Task directions: Lift out each line of the data that holds "Recap".

Study material:

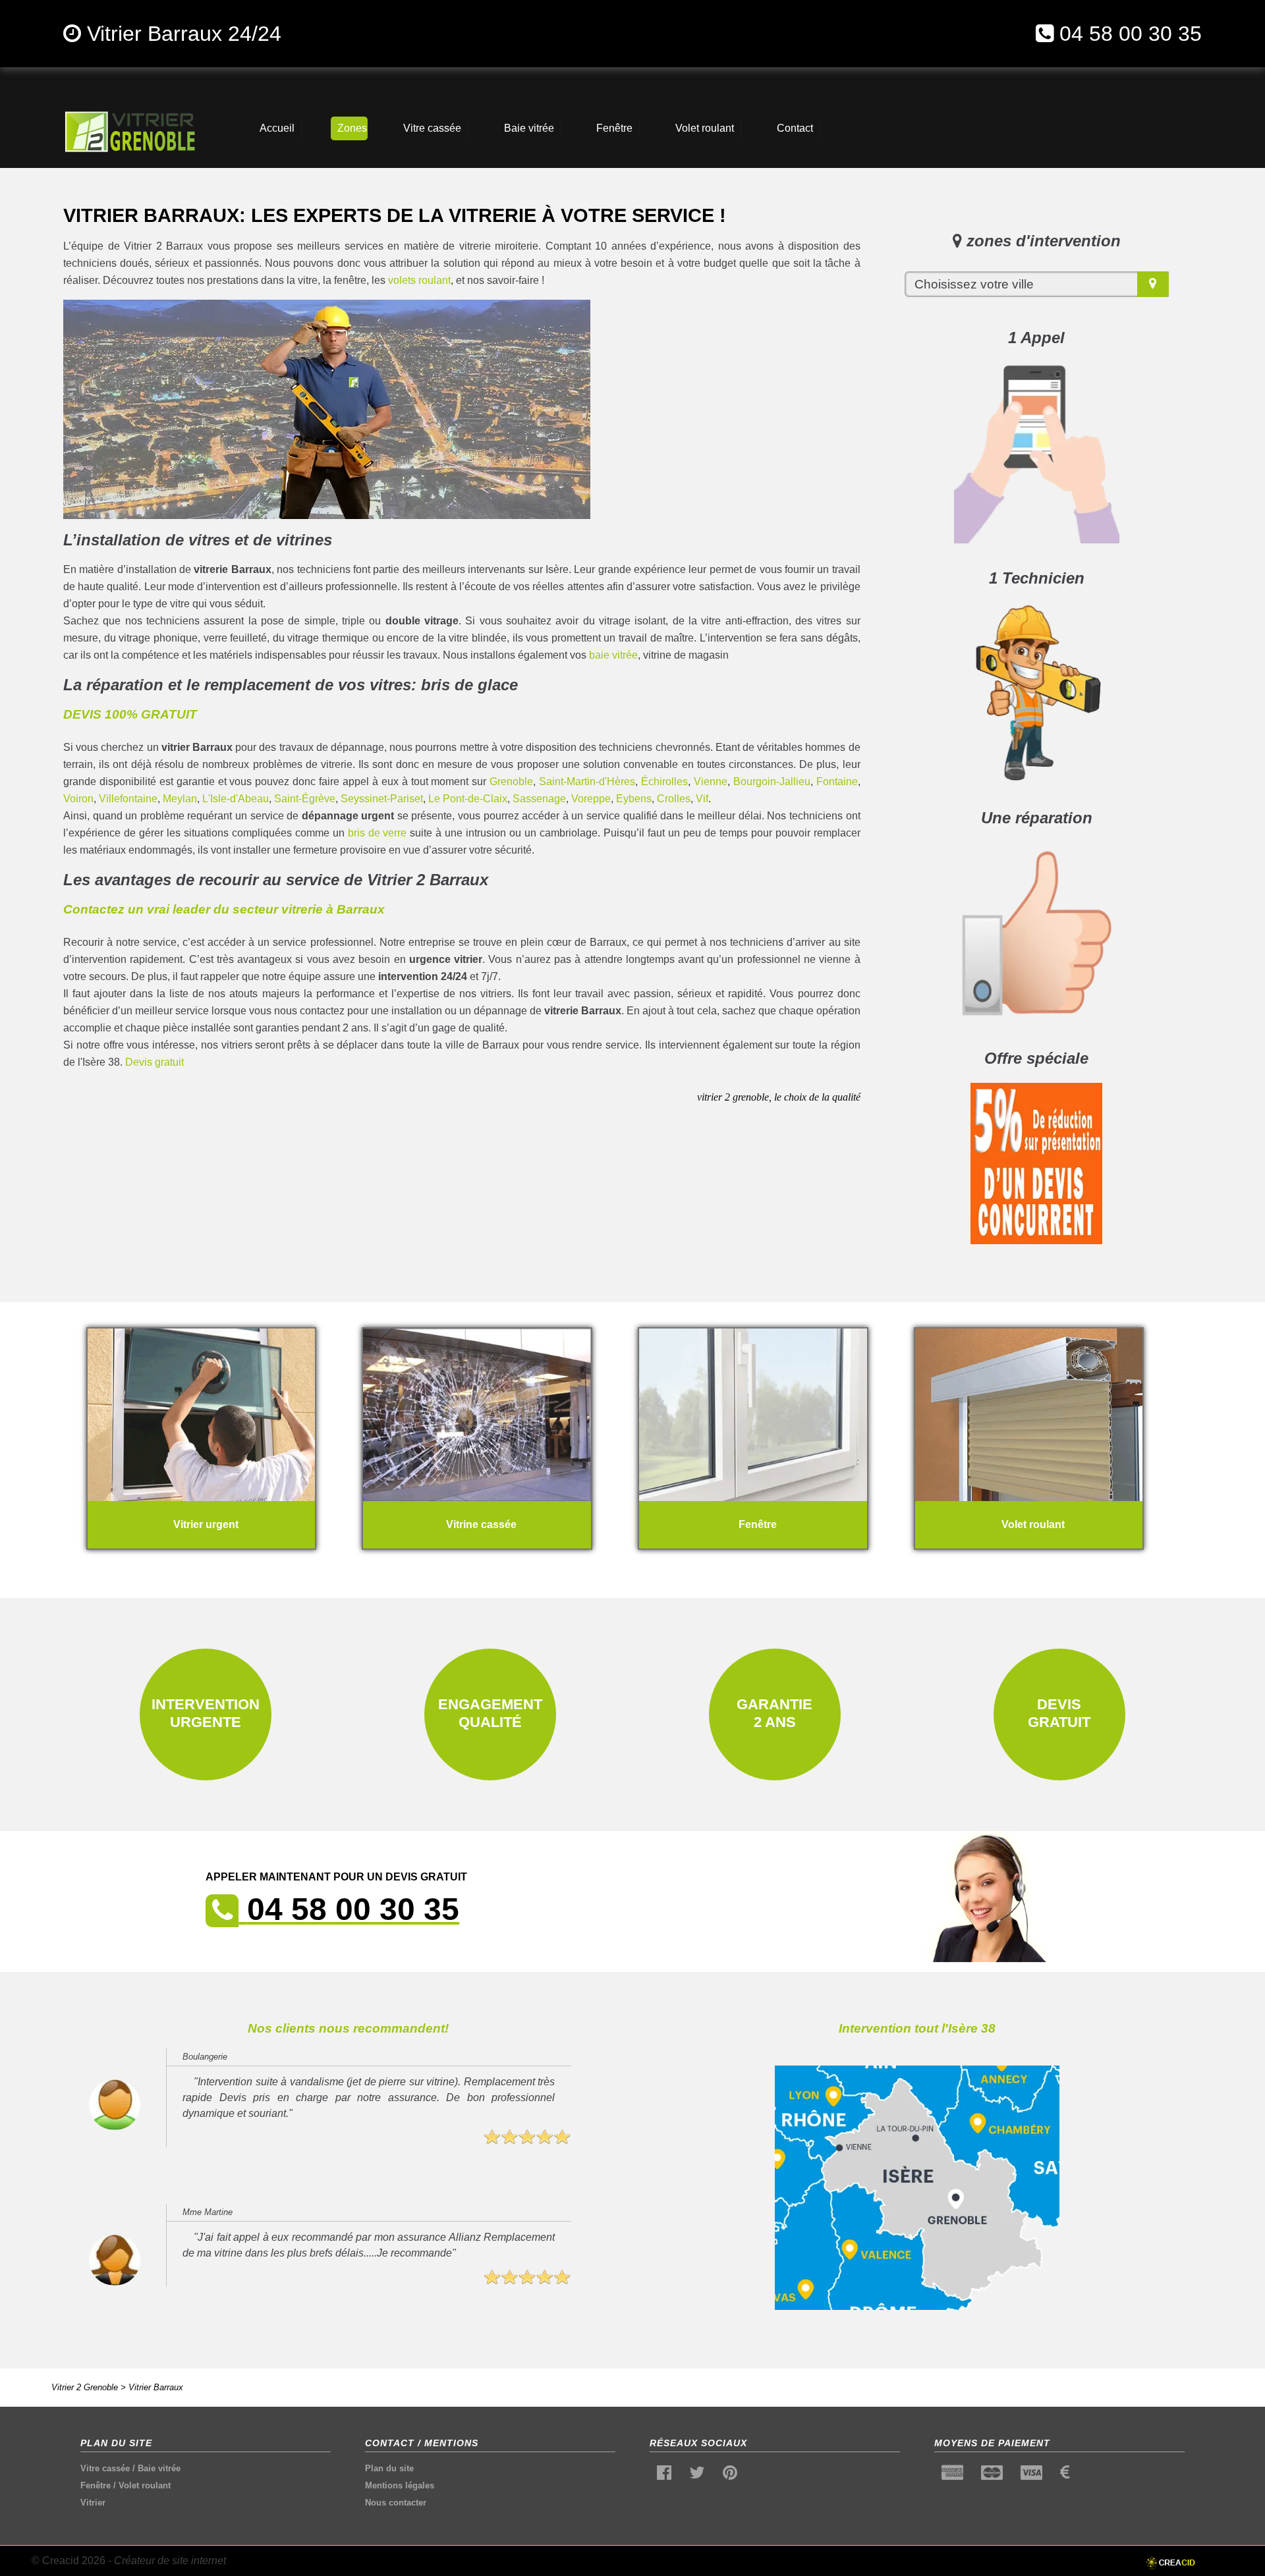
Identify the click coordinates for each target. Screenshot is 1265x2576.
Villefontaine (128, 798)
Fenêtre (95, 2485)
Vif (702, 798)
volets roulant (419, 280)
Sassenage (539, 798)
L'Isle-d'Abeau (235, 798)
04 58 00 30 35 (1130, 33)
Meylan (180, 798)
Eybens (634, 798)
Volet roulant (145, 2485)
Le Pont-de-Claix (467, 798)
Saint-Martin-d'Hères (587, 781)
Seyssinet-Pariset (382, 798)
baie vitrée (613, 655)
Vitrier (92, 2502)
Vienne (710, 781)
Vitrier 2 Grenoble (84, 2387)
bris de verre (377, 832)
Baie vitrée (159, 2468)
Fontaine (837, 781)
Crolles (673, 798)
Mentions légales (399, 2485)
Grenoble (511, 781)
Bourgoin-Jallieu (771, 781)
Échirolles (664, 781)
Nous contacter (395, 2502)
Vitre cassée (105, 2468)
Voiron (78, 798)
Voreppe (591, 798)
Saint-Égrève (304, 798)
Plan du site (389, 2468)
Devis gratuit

--

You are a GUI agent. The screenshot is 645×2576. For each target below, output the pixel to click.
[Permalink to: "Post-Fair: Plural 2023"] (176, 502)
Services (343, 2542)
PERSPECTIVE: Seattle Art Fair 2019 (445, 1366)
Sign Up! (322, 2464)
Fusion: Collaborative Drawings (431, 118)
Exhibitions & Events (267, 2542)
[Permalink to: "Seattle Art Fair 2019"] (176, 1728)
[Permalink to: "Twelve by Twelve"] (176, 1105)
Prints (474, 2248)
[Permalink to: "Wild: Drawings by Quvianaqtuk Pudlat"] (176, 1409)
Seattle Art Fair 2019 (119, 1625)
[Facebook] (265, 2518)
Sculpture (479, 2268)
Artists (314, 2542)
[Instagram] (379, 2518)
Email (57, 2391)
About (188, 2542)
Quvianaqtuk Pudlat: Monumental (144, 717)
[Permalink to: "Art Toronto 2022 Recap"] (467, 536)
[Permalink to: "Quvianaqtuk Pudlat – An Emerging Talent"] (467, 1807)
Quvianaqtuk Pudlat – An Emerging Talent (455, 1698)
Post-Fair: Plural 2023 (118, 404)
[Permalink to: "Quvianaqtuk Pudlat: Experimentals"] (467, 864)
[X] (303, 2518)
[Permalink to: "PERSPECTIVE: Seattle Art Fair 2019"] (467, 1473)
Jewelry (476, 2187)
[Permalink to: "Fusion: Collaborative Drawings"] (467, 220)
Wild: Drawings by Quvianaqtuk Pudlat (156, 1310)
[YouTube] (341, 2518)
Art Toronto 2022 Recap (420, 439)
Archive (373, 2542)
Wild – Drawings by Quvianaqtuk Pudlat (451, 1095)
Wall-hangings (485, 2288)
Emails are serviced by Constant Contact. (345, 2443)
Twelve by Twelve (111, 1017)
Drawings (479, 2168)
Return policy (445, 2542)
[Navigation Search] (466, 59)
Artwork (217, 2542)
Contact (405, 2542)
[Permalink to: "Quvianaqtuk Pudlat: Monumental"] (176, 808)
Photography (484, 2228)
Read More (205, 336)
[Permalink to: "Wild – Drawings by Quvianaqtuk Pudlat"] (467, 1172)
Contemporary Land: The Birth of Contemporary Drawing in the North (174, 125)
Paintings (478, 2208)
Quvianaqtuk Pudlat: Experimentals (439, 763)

Your response:
[Permalink to: "Art Toronto 2022 Recap"] (467, 536)
Art Toronto 2022 Recap (420, 439)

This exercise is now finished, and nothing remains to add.